EXERCISE OBJECTIVE ▸ Within the records that follow, find every line containing the string "Maximize". Copy those lines.

DATASET ENTRIES: Begin

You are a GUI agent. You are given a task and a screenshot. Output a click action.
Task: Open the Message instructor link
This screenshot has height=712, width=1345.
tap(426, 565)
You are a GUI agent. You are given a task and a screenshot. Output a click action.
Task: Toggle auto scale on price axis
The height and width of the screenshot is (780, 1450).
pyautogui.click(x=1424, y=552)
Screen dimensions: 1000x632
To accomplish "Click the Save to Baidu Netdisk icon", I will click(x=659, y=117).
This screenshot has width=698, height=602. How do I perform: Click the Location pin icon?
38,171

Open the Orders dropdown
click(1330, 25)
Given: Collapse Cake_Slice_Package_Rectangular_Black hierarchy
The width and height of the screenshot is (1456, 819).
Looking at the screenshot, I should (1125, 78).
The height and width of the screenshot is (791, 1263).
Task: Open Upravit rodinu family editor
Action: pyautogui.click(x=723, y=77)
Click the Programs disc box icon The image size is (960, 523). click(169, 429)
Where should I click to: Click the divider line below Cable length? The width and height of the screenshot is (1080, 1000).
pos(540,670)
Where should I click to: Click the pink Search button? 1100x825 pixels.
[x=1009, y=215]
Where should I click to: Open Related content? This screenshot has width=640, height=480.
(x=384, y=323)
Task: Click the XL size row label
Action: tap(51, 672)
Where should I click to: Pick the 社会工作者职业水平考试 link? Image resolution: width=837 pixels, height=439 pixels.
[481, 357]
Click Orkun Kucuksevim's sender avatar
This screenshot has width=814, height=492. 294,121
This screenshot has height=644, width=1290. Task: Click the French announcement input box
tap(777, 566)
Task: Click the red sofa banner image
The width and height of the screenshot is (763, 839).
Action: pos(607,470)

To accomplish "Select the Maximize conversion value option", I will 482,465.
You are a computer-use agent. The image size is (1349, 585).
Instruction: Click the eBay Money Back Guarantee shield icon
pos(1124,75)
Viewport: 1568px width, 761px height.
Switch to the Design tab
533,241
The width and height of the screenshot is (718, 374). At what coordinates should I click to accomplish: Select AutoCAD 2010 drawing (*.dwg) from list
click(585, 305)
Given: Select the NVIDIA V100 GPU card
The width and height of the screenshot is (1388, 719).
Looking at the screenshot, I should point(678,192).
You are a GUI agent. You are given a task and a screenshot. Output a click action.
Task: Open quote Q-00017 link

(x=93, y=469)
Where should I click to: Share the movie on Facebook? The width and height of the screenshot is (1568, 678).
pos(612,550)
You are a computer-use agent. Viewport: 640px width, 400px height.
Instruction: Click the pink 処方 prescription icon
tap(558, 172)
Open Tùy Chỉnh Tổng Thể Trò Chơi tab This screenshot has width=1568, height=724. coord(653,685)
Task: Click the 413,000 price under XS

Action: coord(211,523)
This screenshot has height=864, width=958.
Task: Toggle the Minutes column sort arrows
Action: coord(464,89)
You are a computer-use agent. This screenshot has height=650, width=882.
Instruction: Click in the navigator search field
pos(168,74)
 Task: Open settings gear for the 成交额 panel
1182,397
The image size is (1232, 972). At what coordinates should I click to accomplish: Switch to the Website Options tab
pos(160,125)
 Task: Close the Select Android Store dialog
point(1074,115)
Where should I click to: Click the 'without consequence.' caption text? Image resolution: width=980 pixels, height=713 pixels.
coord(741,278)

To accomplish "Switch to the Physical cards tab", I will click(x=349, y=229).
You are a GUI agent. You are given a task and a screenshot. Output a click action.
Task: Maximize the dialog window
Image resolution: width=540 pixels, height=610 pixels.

DATASET ENTRIES: End

RESPONSE BELOW ▸
To accomplish "Select the Maximize conversion value option", I will 482,465.
Task: Maximize the dialog window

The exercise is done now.